Endometriosis: Interaction of Immune and Endocrine Systems

Emre Seli, Aydin Arici
  • Division of Reproductive Endocrinology Department of Obstetrics Gynecology, Yale University School of Medicine New Haven Connecticut
Further Information

Publication History

Publication Date:
14 August 2003 (online)

ABSTRACT

Endometriosis is a common gynecologic disorder characterized by the presence of endometrial tissue outside the uterine cavity. Although no single theory can explain all cases of endometriosis, the most commonly accepted theory is Sampson's theory of retrograde menstruation. Retrograde menstruation occurs in 76 to 90% of women. The much lower prevalence of endometriosis suggests that additional factors determine susceptibility to endometriosis. Endometriosis is associated with changes in both cell-mediated and humoral immunity. Impaired natural killer cell activity resulting in inadequate removal of refluxed menstrual debris may play a role in the development of endometriotic implants. Moreover, although the peritoneal fluid of women with endometriosis contains increased numbers of immune cells, these seem to facilitate rather than inhibit the development of endometriosis. Macrophages that would be expected to clear endometrial cells from the peritoneal cavity appear to enhance their proliferation by secreting growth factors and cytokines. Although it is unclear whether these immunologic alterations induce endometriosis or are a consequence of its presence, they appear to play an important role in allowing endometriosis implants to persist and progress and contribute to the development of associated infertility and pelvic pain.
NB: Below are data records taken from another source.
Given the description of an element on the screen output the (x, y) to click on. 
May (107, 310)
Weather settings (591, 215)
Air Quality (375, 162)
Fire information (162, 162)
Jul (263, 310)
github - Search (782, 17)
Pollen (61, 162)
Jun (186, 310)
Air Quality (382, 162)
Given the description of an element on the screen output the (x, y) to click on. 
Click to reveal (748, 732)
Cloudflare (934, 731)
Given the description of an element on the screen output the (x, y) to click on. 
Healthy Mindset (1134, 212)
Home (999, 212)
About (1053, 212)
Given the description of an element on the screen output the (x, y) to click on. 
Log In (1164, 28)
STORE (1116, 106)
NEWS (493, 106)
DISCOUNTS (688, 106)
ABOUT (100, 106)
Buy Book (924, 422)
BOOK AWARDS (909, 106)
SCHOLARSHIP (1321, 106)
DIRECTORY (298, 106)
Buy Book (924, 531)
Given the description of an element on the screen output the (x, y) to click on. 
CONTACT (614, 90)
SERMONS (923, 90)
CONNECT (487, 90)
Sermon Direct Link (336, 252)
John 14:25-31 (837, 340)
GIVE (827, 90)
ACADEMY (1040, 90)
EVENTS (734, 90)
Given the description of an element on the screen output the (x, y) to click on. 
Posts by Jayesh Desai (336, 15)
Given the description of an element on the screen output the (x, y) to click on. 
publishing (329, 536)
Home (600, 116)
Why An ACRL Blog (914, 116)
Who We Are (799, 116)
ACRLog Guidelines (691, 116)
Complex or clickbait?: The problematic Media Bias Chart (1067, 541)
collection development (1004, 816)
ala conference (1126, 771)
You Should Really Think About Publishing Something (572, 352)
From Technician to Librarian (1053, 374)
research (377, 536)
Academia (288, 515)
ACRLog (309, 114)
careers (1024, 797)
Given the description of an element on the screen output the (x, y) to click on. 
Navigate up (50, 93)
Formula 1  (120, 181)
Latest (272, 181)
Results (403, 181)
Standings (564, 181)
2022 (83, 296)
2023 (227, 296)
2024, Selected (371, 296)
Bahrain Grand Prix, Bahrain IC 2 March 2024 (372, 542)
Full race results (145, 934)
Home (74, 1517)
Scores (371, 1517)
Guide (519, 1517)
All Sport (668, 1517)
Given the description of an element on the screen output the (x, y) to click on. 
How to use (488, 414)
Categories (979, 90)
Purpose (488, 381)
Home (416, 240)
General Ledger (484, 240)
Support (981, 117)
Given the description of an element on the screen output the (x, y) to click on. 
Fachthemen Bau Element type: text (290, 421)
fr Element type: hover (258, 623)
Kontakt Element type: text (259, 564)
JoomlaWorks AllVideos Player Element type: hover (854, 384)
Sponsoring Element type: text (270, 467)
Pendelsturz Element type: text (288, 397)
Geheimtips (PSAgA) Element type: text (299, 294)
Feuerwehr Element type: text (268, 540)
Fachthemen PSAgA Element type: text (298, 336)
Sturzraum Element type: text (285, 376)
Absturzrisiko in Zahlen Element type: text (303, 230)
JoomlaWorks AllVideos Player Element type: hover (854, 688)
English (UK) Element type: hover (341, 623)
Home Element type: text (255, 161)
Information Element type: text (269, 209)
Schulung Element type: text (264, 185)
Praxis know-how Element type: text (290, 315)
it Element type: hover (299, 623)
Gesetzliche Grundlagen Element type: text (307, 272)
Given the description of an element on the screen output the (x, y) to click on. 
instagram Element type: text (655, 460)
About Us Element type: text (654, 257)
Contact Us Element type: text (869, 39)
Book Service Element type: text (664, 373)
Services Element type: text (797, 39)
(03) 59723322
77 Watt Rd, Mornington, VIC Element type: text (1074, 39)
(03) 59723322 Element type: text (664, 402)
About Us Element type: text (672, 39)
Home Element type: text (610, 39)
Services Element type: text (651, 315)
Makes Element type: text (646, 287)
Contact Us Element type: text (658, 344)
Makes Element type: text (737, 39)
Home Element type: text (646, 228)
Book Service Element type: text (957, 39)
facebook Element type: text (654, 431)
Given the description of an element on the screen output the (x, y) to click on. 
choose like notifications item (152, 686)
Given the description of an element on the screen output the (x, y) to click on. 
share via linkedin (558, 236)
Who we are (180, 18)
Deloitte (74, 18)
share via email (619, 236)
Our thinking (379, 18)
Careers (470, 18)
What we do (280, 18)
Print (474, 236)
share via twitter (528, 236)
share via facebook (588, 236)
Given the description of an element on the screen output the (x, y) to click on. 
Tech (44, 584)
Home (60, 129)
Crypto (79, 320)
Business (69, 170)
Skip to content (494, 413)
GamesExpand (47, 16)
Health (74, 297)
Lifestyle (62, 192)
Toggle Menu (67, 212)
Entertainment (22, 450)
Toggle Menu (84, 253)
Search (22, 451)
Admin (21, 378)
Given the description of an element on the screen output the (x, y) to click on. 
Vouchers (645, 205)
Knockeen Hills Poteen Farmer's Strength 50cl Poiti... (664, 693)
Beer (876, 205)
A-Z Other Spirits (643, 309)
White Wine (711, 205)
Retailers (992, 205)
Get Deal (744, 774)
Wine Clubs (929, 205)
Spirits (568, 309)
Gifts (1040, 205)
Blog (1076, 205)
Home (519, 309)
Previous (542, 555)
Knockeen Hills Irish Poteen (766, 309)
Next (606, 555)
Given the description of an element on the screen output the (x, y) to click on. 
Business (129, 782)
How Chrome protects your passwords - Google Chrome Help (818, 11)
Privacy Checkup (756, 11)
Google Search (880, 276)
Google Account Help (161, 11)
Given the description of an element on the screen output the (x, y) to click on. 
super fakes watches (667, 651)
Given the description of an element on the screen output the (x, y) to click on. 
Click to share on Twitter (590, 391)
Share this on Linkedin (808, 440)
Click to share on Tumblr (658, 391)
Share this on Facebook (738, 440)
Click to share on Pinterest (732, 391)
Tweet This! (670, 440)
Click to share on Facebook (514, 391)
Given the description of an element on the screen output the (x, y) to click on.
Danazol and gonadotropin-releasing hormone (GnRH) agonists are commonly used for the medical treatment of endometriosis. These medications seem to down-regulate cellular and humoral immune responses concomitant with their effect on endometriotic implants. Immunomodulatory effects of danazol and GnRH agonists are likely to contribute to the observed clinical improvement associated with their use.